For me, working with the Pentax lens a little difficult.  I haven't found many subjects nor lighting situations that react well to the Pentax' over the top level of softness.  I looked for a less dramatic solution.

Before I could spend more money on exploring some of the old manual focus 35mm SLR soft focus option, a thought occurred to me that I could attempt to follow Jim Galli's example and disassemble a few lenses and try different lens element combinations.

Jim is well known in America's large format film community for his work with soft focus lenses.  Until very recently he had a website filled with images that illustrated soft focus optical effects from Pictorialist Era lenses.  And he didn't stop there.  One of the last posts I read of his talked about how he disassembled an old Schneider Symmar and used one of the lens elements to make photos.  The results were compelling.  Unfortunately his website appears to be off-line.  I can't reach it any longer from Europe.

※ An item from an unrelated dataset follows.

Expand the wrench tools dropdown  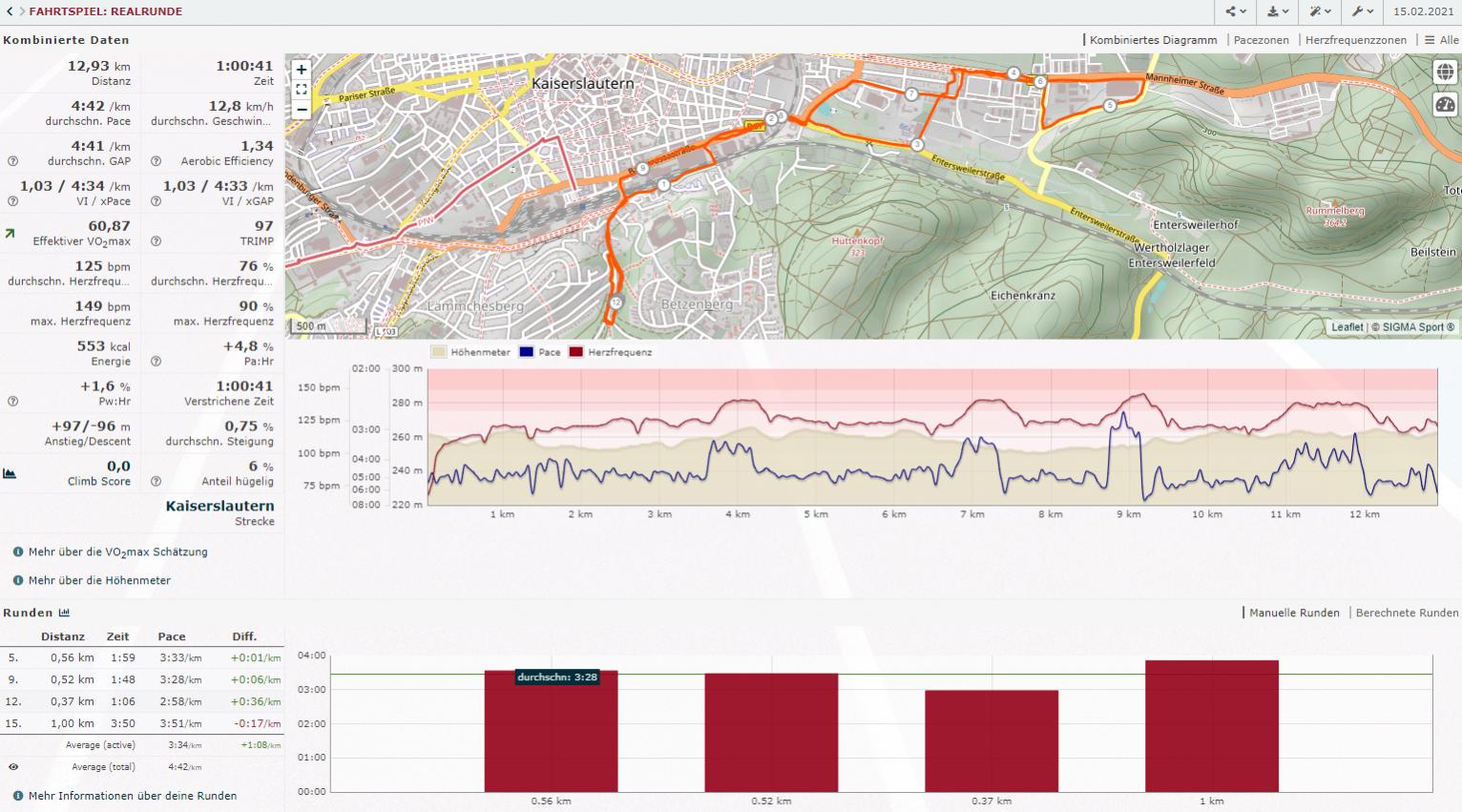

Digging through my own box full of cast-off, cast-away lenses I choose a classic Plasmat design 6 element 4 group 50mm lens.  These are as common as dirt.  Everyone who was anyone manufactured their own versions of the original "Nifty-Fifty" (as Current Cool Cats like to refer to them as) for perhaps every 35mm SLR ever made.

Just to see what might happen, I firmly grasped the poor old lens and unscrewed the front element set, fettled a correct distance to the sensor plane by adding a few short extension tubes, adapted it to a Sony A7, et voila! a behind the aperture three element two group "meniscus lens."  And it works!!  Have a look.

 

Nikon Nikkor 85mm f/1.8, Meniscus approx 60mm Soft Comparison

 

Classic Pictorialist lens image properties are clearly on display.  Images are soft around subject/object edges wide open.  There is increasing sharpness across the scene as the aperture is stopped down.  Using the aperture in this way I can control the amount of overall softness of an image.  

To me, this lens begins to strike a decent balance between the level of softness the lens adds and underlying image sharpness.  I find it crazy that I was able to hit upon this solution straight away at my first attempt.  It was almost too easy.  

Instantly, there is another viable optic for being able to re-create the early Pictorialist image qualities using more current small format tools.